•  
  •  
 

Abstract

Resistance to facial challenges is a recurring theme of the Roberts Court’s early years. Yet close analysis of the Court’s decisions suggests that its approach to facial and as-applied challenges is largely consistent with prior practice. Despite occasional description of as-applied challenges in narrow terms, it has expressly preserved the possibility that as-applied challenges could be brought pre-enforcement and allowed an as-applied challenge to be the vehicle for broad relief. It has also followed the Rehnquist Court in asserting wide remedial discretion to sever statutes to fit constitutional requirements, and even its strategic use of the facial/as-applied distinction is not new. Nor is the Roberts Court’s resistance to facial challenges absolute; it has not only sustained some facial challenges, but done so without offering much explanation as to why an as-applied approach was not more appropriate.
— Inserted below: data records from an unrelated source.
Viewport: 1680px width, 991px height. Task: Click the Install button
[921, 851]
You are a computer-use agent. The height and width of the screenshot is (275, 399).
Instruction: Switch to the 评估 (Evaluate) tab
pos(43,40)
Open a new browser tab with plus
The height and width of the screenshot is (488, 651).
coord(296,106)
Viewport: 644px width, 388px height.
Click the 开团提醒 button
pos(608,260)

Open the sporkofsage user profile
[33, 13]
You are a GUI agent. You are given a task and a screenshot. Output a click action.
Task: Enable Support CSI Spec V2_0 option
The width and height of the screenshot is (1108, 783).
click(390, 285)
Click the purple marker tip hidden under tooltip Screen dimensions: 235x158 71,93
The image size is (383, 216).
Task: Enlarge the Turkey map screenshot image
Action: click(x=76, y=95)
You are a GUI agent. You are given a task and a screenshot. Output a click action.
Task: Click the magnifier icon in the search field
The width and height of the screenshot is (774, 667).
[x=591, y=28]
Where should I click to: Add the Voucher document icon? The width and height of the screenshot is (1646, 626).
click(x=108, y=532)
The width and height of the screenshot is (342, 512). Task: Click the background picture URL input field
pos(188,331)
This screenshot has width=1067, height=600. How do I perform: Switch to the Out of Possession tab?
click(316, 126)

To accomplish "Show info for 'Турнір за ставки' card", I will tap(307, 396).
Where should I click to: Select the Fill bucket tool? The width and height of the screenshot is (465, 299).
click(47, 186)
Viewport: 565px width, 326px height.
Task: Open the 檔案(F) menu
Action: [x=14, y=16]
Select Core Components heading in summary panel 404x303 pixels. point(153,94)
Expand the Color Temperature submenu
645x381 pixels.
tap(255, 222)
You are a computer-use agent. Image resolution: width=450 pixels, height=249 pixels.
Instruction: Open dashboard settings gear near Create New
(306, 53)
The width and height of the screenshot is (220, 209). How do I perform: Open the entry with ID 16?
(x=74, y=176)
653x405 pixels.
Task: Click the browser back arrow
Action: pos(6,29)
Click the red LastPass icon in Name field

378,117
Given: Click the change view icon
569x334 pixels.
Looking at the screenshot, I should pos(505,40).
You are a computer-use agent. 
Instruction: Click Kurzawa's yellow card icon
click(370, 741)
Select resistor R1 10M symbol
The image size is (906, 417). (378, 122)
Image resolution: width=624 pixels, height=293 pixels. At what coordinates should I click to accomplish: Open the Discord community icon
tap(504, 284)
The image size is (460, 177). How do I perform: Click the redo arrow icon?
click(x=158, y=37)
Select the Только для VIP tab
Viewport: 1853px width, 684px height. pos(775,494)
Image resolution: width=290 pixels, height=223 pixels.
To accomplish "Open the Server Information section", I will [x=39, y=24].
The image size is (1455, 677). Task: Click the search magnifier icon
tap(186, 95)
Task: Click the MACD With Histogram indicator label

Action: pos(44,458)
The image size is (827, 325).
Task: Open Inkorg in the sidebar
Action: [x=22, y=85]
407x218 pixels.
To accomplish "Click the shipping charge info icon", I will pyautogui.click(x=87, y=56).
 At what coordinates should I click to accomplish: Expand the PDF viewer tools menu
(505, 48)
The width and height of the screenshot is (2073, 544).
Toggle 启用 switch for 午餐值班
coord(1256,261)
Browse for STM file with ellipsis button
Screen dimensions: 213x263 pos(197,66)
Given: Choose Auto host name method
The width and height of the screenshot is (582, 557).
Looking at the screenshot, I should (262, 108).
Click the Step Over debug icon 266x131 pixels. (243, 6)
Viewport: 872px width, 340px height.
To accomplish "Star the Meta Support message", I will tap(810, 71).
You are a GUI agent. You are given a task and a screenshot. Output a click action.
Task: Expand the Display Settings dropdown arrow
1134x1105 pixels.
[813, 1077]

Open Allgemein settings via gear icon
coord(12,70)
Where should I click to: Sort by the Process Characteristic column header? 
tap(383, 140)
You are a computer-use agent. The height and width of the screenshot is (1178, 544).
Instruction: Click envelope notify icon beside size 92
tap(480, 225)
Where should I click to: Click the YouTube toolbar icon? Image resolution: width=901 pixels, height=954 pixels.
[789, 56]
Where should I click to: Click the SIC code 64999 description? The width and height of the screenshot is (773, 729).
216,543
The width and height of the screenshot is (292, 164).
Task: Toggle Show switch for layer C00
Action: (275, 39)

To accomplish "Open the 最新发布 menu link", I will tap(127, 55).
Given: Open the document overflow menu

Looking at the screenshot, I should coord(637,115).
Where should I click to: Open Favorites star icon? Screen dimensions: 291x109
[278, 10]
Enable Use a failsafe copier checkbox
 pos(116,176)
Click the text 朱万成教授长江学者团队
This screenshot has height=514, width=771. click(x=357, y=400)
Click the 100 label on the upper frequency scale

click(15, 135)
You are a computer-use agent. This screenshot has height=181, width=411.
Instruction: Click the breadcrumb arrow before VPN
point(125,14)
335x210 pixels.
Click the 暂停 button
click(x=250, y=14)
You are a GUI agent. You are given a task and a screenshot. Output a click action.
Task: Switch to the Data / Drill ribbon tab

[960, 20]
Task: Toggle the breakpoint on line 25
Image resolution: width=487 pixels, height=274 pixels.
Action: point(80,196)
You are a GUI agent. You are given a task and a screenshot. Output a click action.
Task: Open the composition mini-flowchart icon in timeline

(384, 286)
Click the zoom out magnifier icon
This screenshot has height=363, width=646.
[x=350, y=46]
What has changed is the Court’s understanding of substantive constitutional law, with the Roberts Court in some instances taking a narrower view of constitutional rights and in other instances offering more robust protection. And it is substantive constitutional law that determines not just the availability of facial challenges, but in addition the extent to which as-applied challenges represent a meaningful mechanism for asserting constitutional rights. Hence, the practical impact of the Court’s facial/as-applied jurisprudence cannot be assessed at a general level, but must instead be approached on a doctrine-by-doctrine basis. The real question in the end is whether the Court is developing specific constitutional doctrines in ways that expand or contract the substantive scope of individual rights.